Content starts
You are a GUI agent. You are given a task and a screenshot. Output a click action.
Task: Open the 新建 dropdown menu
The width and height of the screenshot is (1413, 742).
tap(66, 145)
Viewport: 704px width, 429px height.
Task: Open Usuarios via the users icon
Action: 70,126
Content ends
◆ **Assigned task**: The records above must be output exactly, in full.

◆ **Exercise result**:
You are a GUI agent. You are given a task and a screenshot. Output a click action.
Task: Open the 新建 dropdown menu
The width and height of the screenshot is (1413, 742).
tap(66, 145)
Viewport: 704px width, 429px height.
Task: Open Usuarios via the users icon
Action: 70,126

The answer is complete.